**Activity**
All lines in the data bearing the string "computer" should be identified and copied.

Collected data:
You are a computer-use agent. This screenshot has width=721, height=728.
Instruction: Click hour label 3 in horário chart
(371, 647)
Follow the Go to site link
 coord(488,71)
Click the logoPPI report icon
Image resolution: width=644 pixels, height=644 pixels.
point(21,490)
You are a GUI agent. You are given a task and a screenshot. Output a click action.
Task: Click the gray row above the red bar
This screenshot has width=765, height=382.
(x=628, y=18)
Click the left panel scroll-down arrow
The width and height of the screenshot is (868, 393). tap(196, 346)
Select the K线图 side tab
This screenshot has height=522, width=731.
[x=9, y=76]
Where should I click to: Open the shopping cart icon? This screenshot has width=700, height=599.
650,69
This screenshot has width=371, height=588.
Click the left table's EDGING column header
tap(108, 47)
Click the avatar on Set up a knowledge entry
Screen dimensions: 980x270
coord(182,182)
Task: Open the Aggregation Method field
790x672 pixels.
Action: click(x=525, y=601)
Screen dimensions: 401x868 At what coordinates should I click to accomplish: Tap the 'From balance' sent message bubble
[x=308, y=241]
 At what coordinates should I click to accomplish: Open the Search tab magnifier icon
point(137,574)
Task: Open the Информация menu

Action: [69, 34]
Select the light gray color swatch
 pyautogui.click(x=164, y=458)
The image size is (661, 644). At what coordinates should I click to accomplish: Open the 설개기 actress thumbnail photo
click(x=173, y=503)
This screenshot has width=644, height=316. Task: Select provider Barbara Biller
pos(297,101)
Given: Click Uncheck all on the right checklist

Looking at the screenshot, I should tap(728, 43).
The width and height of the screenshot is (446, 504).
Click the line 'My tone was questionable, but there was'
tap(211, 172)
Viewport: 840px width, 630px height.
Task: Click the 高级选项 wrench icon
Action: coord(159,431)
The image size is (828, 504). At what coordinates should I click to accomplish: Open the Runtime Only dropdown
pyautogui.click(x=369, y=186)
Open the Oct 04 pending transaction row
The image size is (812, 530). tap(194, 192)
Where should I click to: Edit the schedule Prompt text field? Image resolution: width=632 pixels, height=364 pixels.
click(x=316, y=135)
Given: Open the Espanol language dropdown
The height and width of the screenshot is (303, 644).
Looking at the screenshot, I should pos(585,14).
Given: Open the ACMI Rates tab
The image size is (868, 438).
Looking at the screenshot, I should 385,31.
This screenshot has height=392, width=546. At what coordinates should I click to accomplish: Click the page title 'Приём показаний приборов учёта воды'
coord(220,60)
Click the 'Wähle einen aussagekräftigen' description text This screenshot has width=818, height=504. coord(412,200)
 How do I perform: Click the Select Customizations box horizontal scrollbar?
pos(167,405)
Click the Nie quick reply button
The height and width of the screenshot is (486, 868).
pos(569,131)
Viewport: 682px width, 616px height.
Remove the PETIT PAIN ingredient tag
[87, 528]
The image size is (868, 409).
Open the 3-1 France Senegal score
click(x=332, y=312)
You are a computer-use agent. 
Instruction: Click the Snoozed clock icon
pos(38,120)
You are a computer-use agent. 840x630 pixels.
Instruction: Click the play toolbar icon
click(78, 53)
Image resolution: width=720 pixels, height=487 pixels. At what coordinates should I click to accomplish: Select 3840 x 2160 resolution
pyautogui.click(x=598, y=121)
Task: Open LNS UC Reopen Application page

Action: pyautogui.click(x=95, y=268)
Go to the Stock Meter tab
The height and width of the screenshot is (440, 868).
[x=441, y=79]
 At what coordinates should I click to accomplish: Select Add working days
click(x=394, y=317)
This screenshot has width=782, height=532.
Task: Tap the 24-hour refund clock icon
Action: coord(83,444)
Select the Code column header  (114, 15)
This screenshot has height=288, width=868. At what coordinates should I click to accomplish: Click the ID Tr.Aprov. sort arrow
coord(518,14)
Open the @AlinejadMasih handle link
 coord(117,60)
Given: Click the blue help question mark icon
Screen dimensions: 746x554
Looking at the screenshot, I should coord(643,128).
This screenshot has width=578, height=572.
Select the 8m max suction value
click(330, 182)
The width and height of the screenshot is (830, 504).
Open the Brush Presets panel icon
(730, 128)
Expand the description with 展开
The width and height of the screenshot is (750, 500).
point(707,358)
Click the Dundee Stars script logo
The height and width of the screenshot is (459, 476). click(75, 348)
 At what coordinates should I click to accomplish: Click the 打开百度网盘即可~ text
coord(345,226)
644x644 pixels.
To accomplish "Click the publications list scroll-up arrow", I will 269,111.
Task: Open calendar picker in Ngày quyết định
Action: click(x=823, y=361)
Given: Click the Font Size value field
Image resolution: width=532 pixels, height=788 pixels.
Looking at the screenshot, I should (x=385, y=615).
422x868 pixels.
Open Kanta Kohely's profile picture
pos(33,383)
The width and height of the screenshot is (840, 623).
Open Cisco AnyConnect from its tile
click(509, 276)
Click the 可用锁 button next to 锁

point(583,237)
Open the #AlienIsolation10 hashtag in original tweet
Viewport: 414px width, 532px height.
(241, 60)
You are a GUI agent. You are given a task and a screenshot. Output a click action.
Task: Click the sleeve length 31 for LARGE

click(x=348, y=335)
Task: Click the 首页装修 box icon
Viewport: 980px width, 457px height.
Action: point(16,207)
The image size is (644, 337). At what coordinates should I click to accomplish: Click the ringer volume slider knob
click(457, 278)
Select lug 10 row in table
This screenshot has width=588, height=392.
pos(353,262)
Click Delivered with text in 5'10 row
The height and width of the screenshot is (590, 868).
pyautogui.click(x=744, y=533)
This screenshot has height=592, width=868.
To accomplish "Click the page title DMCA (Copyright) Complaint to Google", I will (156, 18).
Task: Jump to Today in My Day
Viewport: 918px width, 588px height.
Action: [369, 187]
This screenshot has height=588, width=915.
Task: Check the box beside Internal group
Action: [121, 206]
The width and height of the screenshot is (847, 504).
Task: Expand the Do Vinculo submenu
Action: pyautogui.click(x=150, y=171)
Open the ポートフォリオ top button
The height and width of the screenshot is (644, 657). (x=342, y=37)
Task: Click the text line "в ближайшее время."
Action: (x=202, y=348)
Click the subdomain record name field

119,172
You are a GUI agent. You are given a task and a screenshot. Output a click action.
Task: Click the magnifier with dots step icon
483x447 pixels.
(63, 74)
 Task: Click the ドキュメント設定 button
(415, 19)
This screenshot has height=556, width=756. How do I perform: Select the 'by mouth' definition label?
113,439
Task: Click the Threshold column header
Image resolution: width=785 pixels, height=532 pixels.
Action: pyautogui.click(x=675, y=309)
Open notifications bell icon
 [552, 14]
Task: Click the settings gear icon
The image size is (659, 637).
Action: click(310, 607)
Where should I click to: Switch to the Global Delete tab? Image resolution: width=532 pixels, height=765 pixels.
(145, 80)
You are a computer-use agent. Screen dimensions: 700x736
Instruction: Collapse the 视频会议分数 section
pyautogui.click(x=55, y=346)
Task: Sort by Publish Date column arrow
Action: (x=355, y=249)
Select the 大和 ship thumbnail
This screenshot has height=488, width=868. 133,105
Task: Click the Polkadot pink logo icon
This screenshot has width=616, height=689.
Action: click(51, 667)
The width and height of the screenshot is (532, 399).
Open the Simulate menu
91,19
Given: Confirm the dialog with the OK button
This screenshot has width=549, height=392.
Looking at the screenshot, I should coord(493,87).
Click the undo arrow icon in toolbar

**Exercise solution**
You are a computer-use agent. This screenshot has width=721, height=728.
You are a computer-use agent. 
You are a computer-use agent. 840x630 pixels.
You are a computer-use agent. Screen dimensions: 700x736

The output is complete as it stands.